■ PROMPT ■
Your answer should consist solely of the lines from the one holding "Given: Click inside the Project name field" through the final line of the entries, reproduced exactly and without pictures.
(STUDY MATERIAL begins)
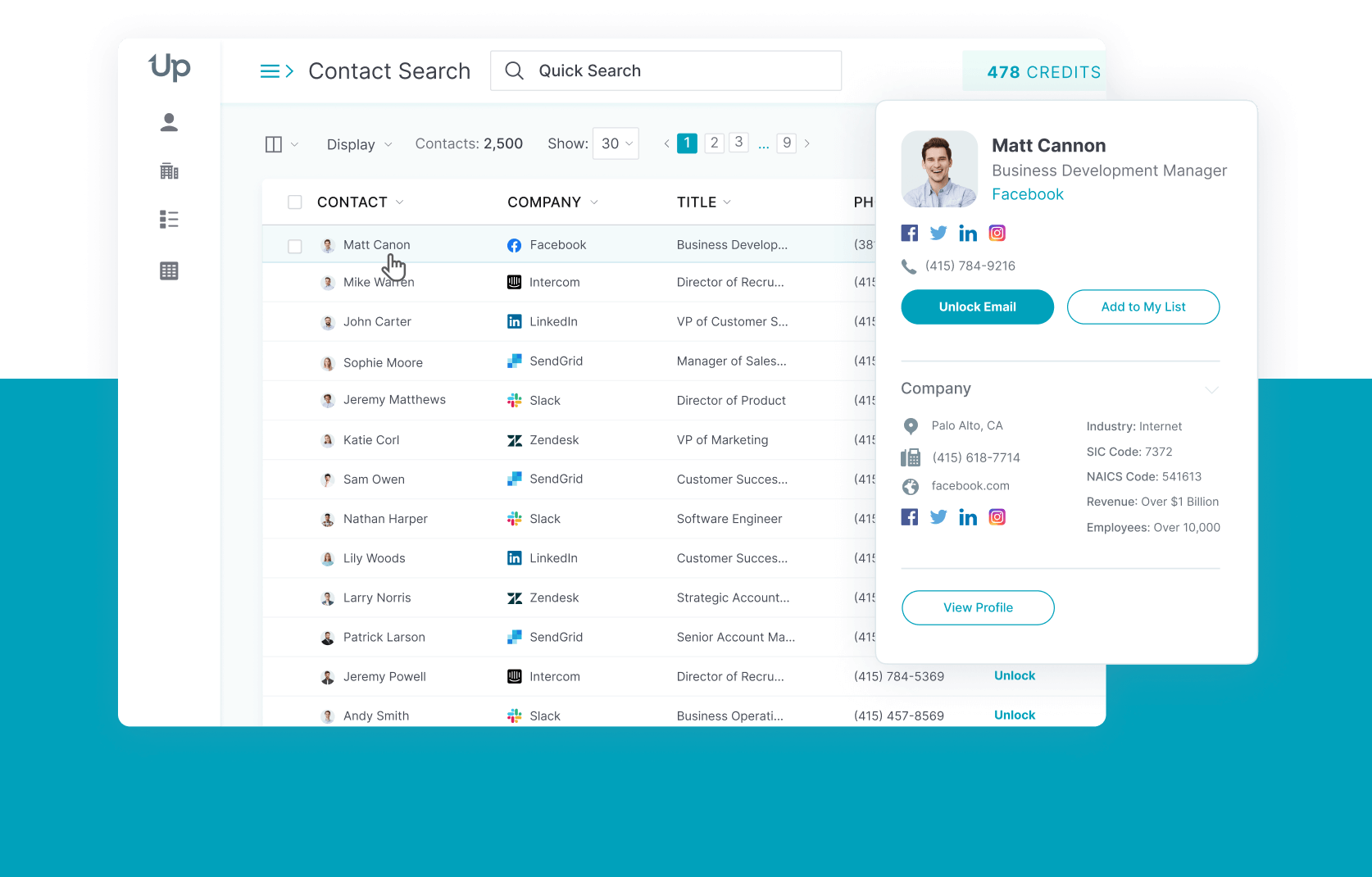
Task: Click the Add to My List button
Action: point(1143,307)
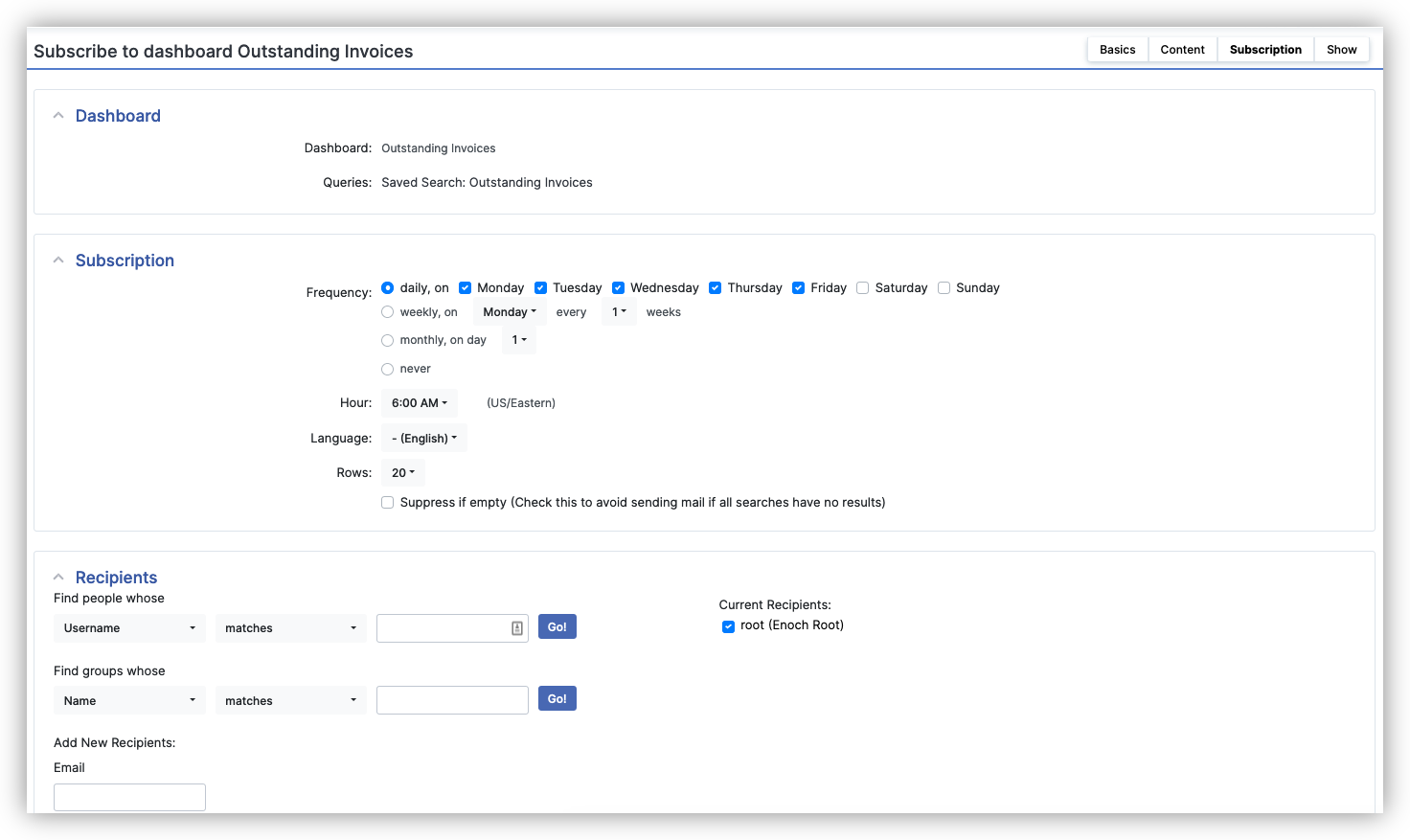The image size is (1410, 840).
Task: Select the never frequency option
Action: (387, 369)
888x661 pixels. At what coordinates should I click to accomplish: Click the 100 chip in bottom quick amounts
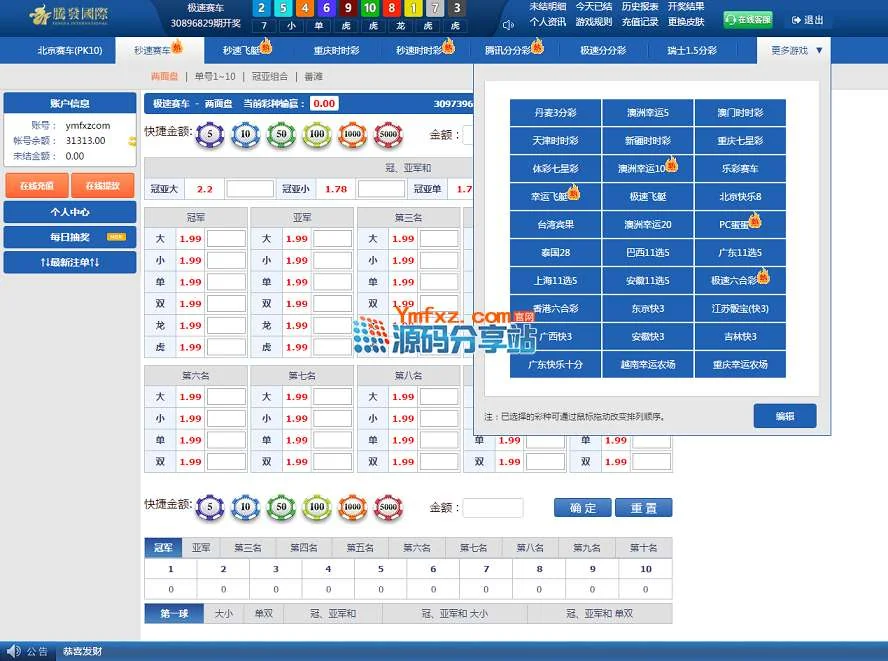coord(317,508)
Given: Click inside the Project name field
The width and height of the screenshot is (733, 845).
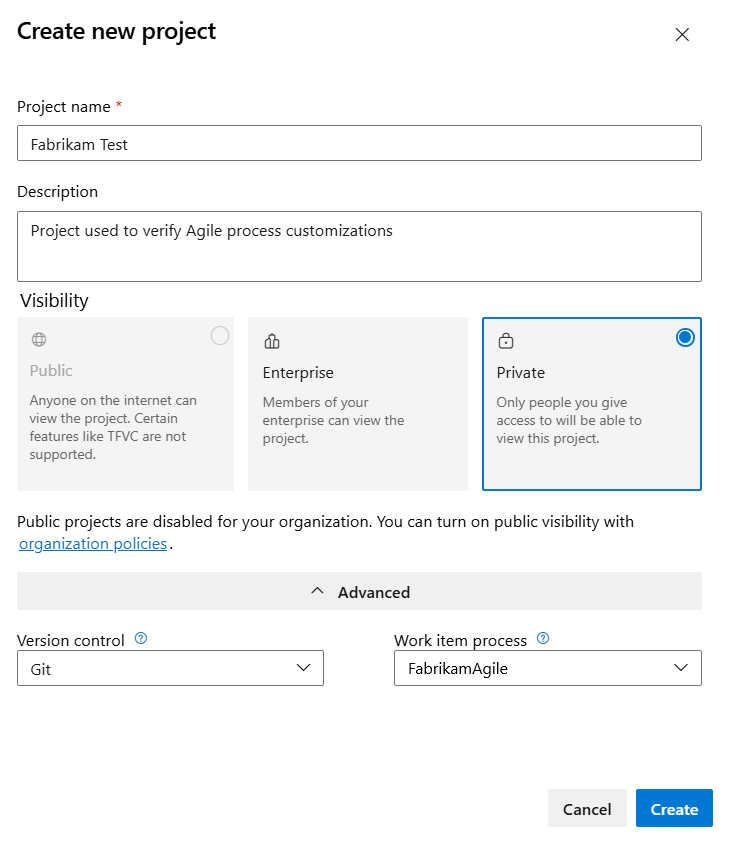Looking at the screenshot, I should pos(359,143).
(STUDY MATERIAL ends)
■ ANSWER FOR THE TASK ■
Given: Click inside the Project name field
The width and height of the screenshot is (733, 845).
Looking at the screenshot, I should pos(359,143).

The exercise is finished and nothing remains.